P.S:If there already was a thread about this,I didn't know.My bad

Yazman
18th May 2012, 15:01
Just a note: Do not be afraid to make a new thread, my friend, if you have a question to ask. This IS the Learning forum, after all.

Dennis the 'Bloody Peasant'
18th May 2012, 15:15
I know some anarchists, and other leftists, view marriage as a symbol / symptom of bourgeous society (creating the model of a nuclear family with bourgeous desires and aspirations making them easier to manipulate and control, genders given strict conservative roles and purpose).

I myself am getting married next year because my gf wants to and I love her...so yeah, takes all sorts to make a world (not saying I disagree with some of the analysis, but that's not what my gf believes and I don't mind)

Ethics Gradient, Traitor For All Ages
18th May 2012, 15:20
Marriage is an outdated custom from a time when a woman could be considered property for a male. It remains only as a result of imbedded reactionary culture. I'm not against monogamous relationships but I don't see the necessity in appealing to an outside authority to justify feelings between two consenting adults.
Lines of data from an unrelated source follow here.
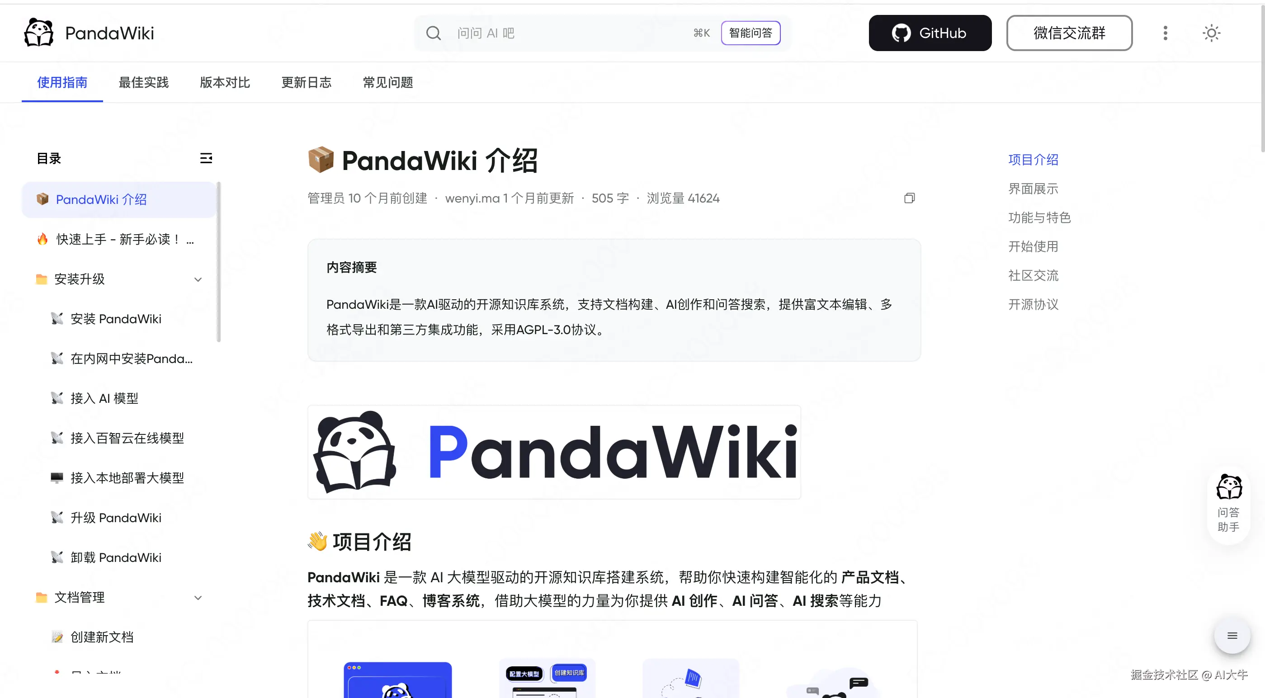Click the 微信交流群 button
The image size is (1265, 698).
(1069, 33)
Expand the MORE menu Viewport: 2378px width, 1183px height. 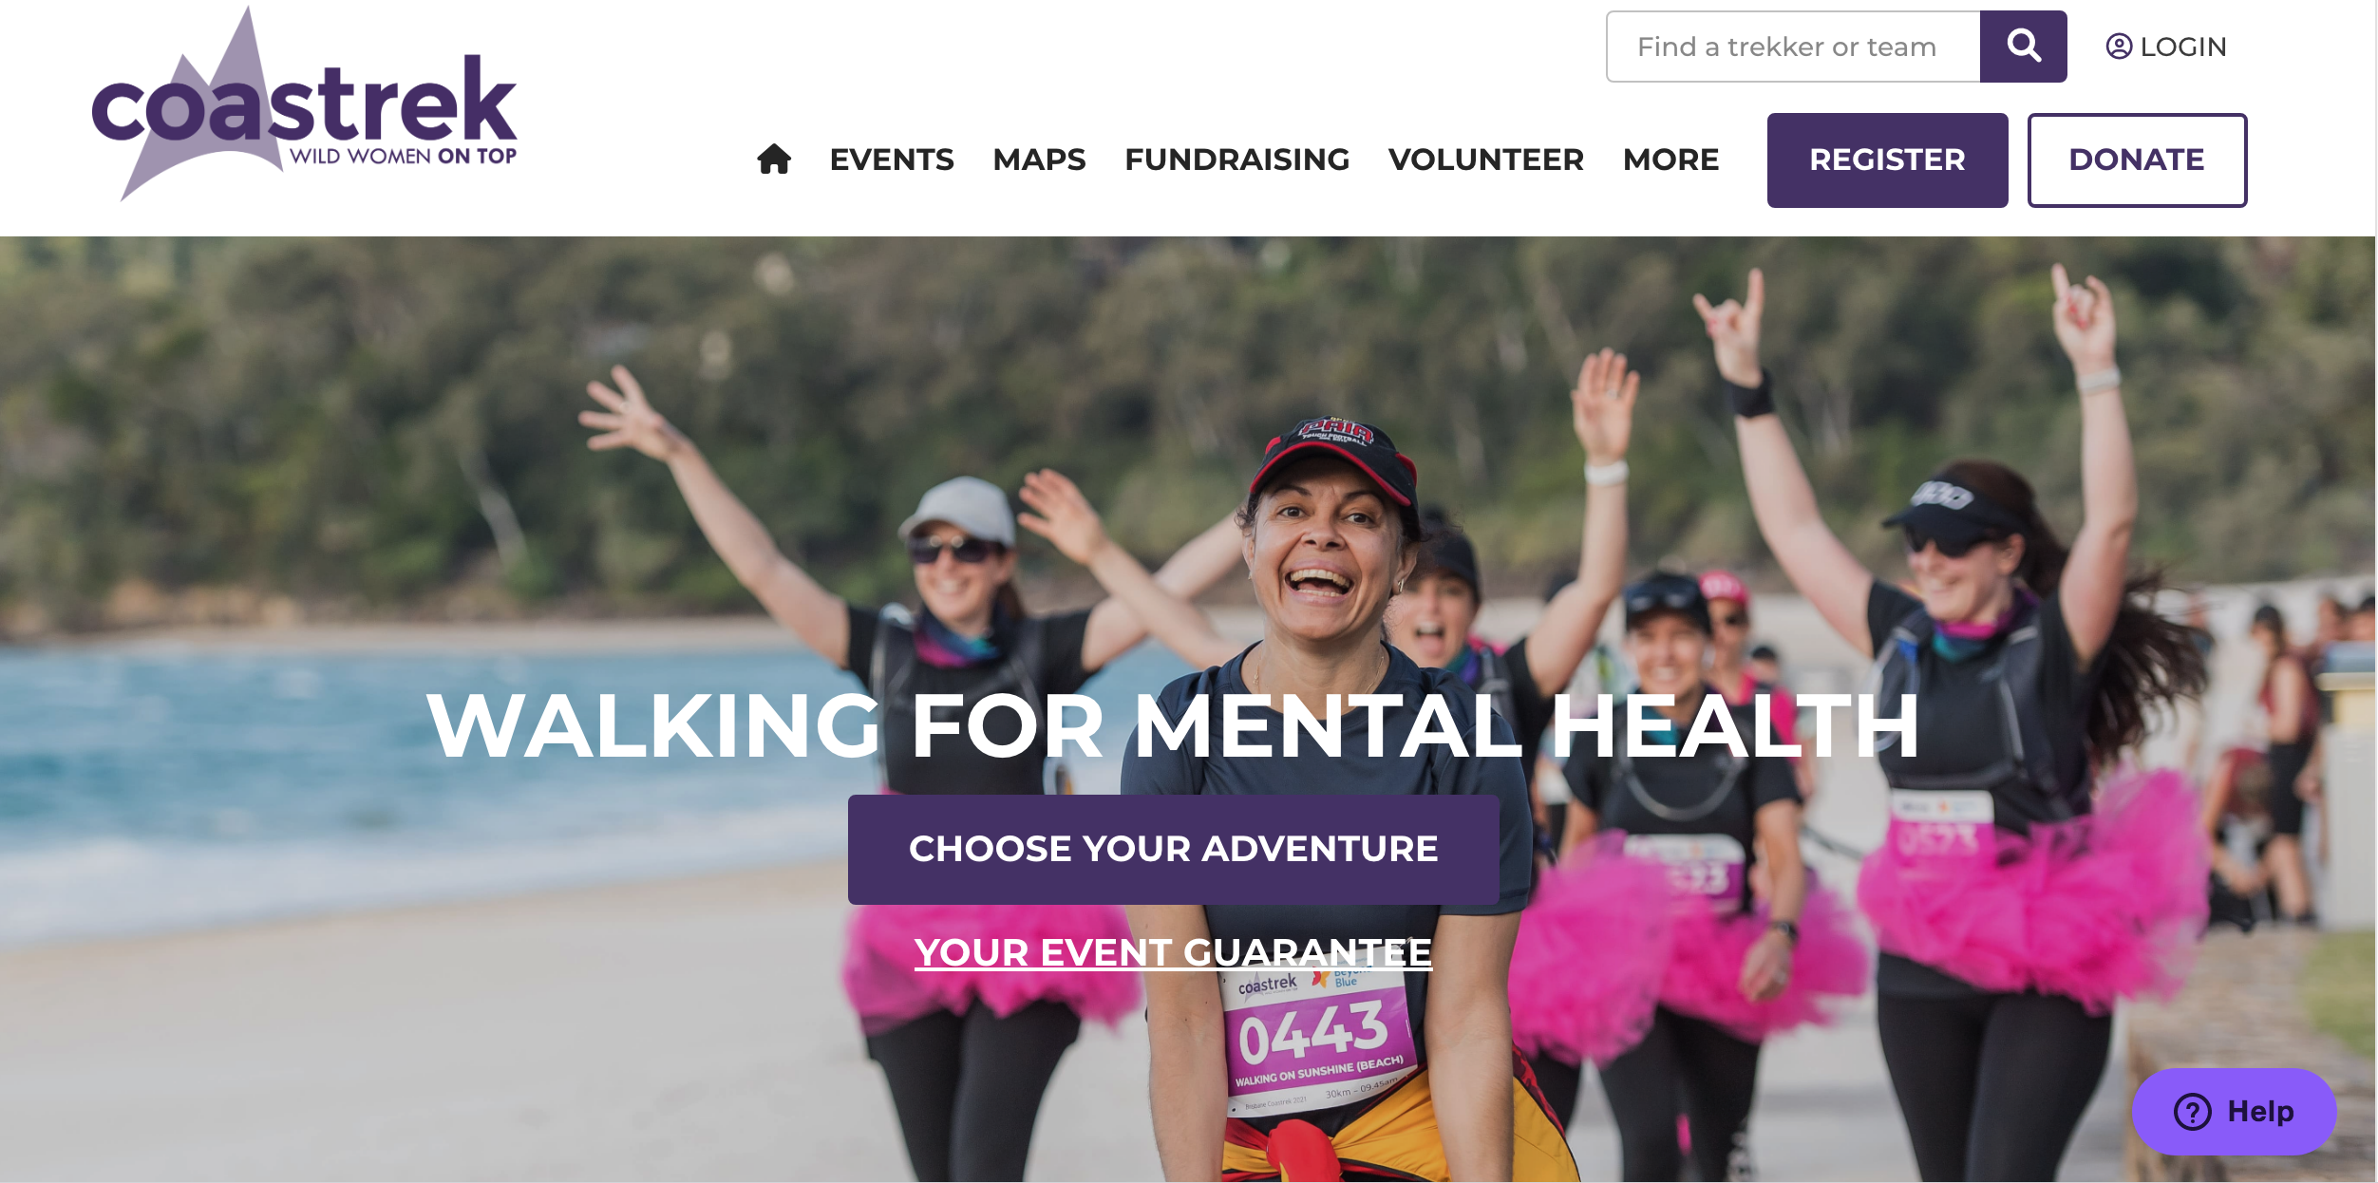1670,160
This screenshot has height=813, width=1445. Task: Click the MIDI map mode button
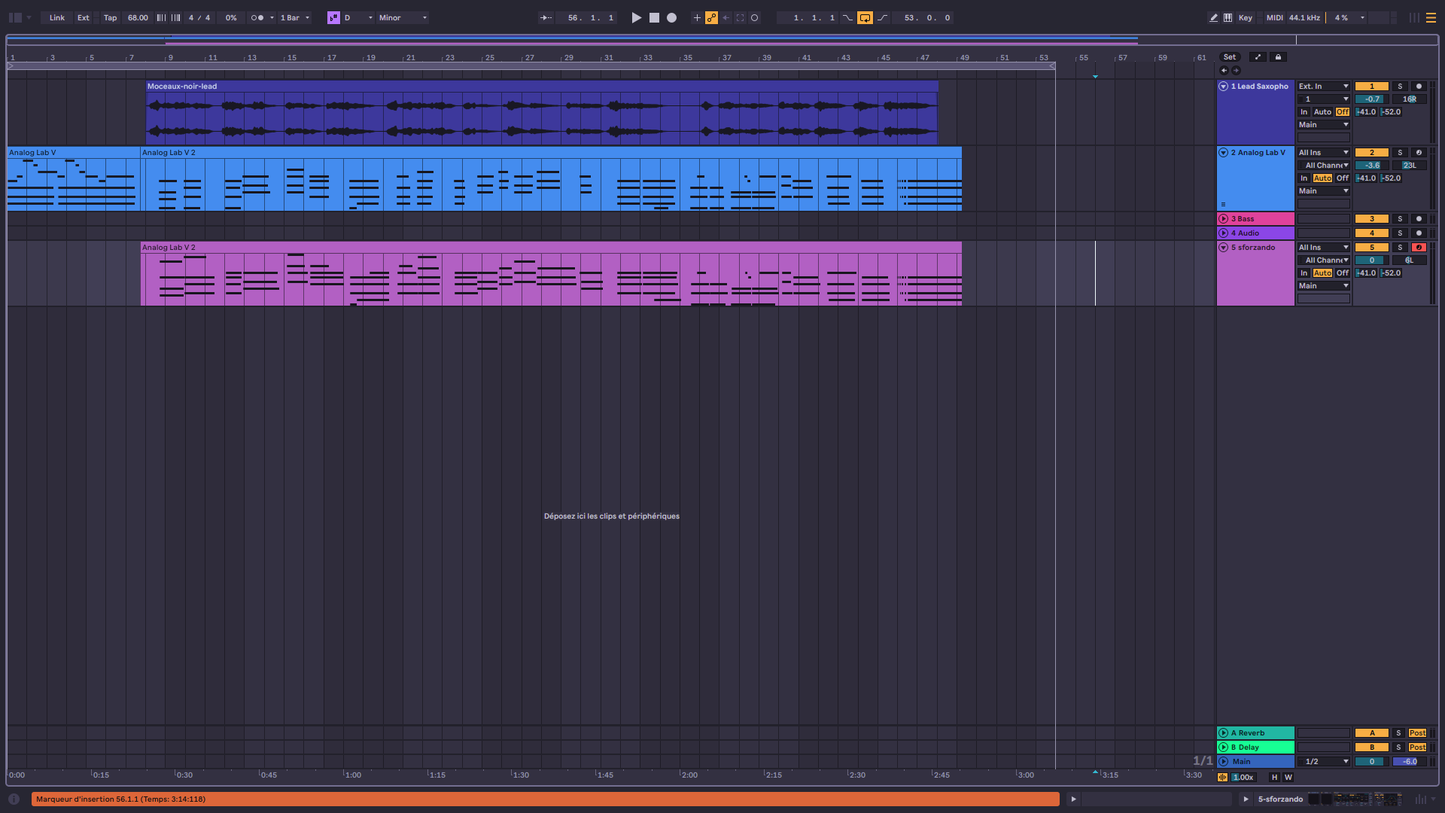point(1274,17)
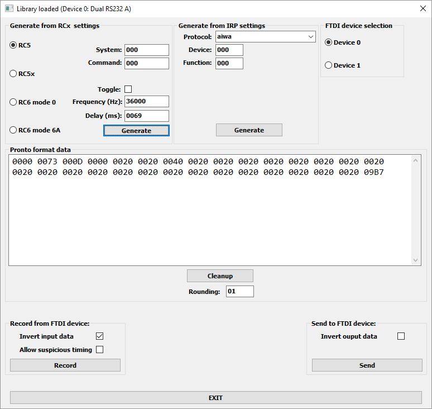Click the Pronto data scrollbar down arrow
The image size is (432, 409).
coord(416,260)

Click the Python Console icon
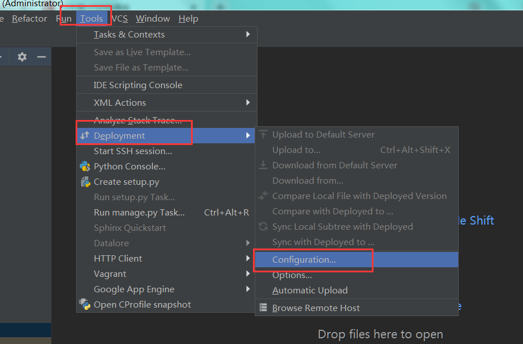pyautogui.click(x=85, y=167)
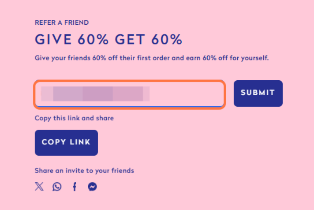Click the "Copy this link and share" text
The image size is (314, 210).
pos(74,118)
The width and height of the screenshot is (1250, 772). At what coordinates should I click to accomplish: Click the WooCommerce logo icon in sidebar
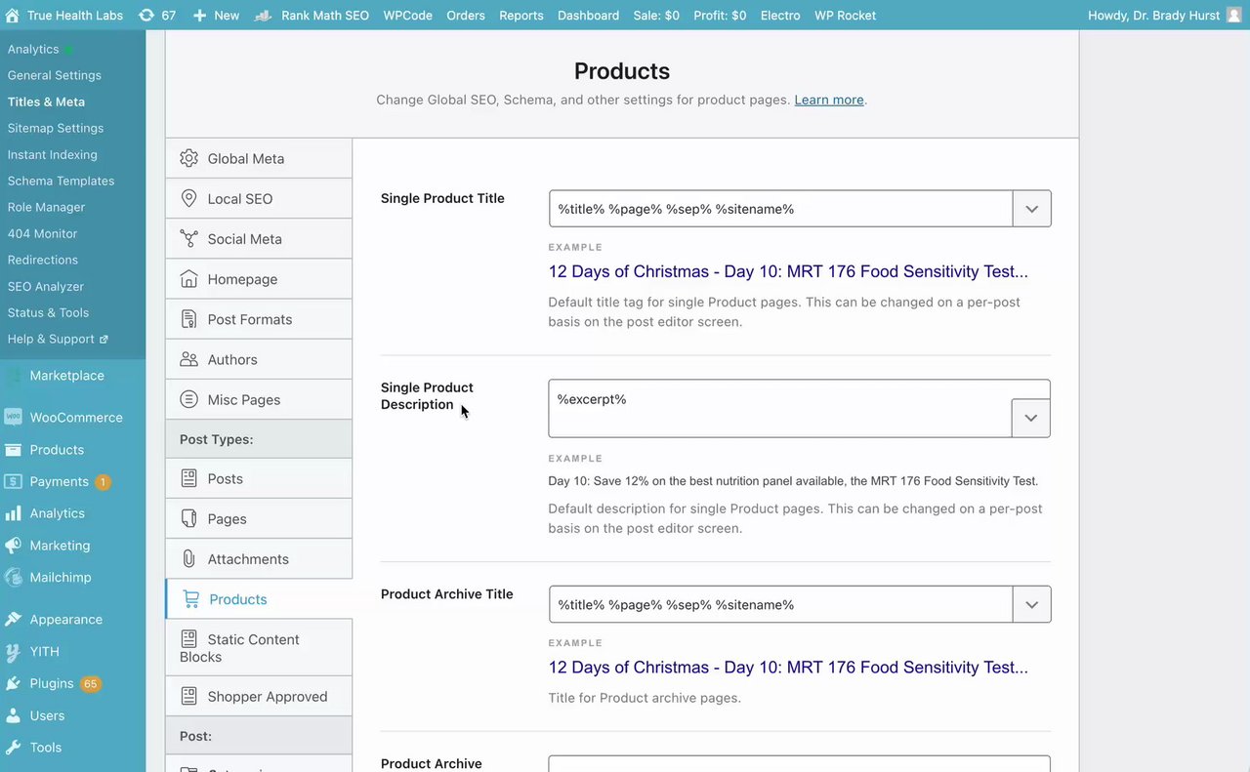pyautogui.click(x=13, y=417)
I think it also brings up issues for homosexuality, where homosexuals are forced to conform to a heterosexual's view of how a relationship should work in order to be accepted by the broader society.

NorwegianCommunist
18th May 2012, 15:38
I have never look on it from that point of view before.
After what I read I almost agree, but people nowadays would not say that marriage is about making the wife the property of the husband, but more of showing your love for eachother on a special day that all your friends and family would remember.

Yefim Zverev
18th May 2012, 15:46
Marriage has only meaning in law dimension

Manic Impressive
18th May 2012, 16:04
Marriage is an outdated custom from a time when a woman could be considered property for a male.
Women are still considered property. In less of a way than they used to be, maybe just in a less obvious way.

NorwegianCommunist
18th May 2012, 16:05
It has a lot of meaning to the friends and family of those who get married.

hatzel
18th May 2012, 16:12
This is the kind of question which often draws out lots of amateur anthropologists, doing their best to assume that 19th century European Christian conceptions of 'marriage' are universally applicable, and reveal the inevitable nature of all marriage and (supposedly) marriage-like practices. This certainly doesn't lend the air of authority to their comments...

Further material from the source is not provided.